Seit den ersten Erfolgen von „Sozialen Netzwerken“, deren Namen heute kaum noch bekannt sind, wurde heftig gemunkelt, bald schon würden diese Netzwerke die Online-Dating-Branche in ihre Grundfesten erschüttern. Und tatsächlich versuchten alle, „irgendwie in Dating“ zu machen – zuletzt sogar Rentner-Netzwerke.

Inzwischen sind buchstäblich 15 Jahre vergangen, und nicht „Soziale Netzwerke“, sondern sogenannte Apps haben die Nase vorne. Die Branche macht nach außen in „rosig“, aber natürlich befürchten alle, dass der Markt eines Tages zusammenbricht – zu einem Teil ist dies – still und heimlich – auch schon geschehen.

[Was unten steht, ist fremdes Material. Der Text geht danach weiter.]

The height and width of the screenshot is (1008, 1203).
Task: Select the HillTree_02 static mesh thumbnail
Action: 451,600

Seit FACEBOOK ein paar vage Andeutungen darüber gemacht hat, wie das hauseigene Online-Dating-Konzept aussieht, steht die Branche Kopf. Man denke: Ein paar vage Andeutungen haben gereicht, um große Konzerne wie auch kleiner Anbieter zittern zu lassen.

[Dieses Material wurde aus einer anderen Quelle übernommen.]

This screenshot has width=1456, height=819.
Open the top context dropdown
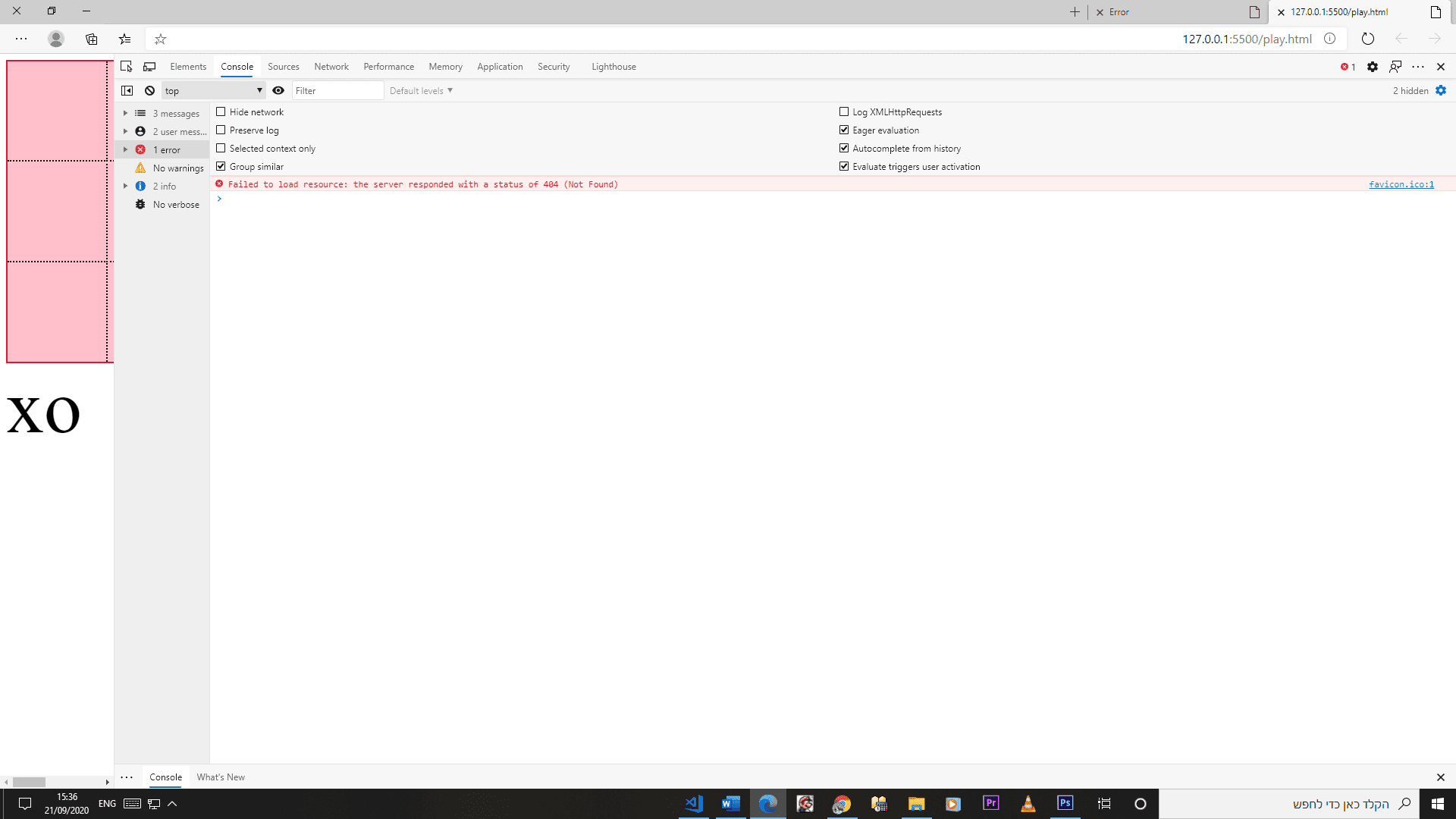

Ich kenne die Branche seit etwa 20 Jahren – von den ersten Anfängen bis heute. Sie hat sich von hoffnungsfrohen Gründern mit frischen Ideen zu riesigen Konzernen mit Betonkopf-Mentalität gewandelt, und außer den sogenannten „Dating-Apps“ die viel mit Apps und wenig mit Partnersuche zu tun haben, gibt es schon seit einem Jahrzehnt keine kreativen Ideen mehr. Es sind Unternehmen wie alle anderen, die ursprünglich erfolgreiche Ideen so lange reiten, bis diese Ideen ausgelaugt sind und zusammenbrechen.

Mal sehen, wie Herr Zuckerberg dabei aussieht – in ein paar Jahren werden wir es wissen. Und bis dahin wird die Presse allerlei zu schnattern haben - Konkretes allerdings suchte man bisher vergeblich.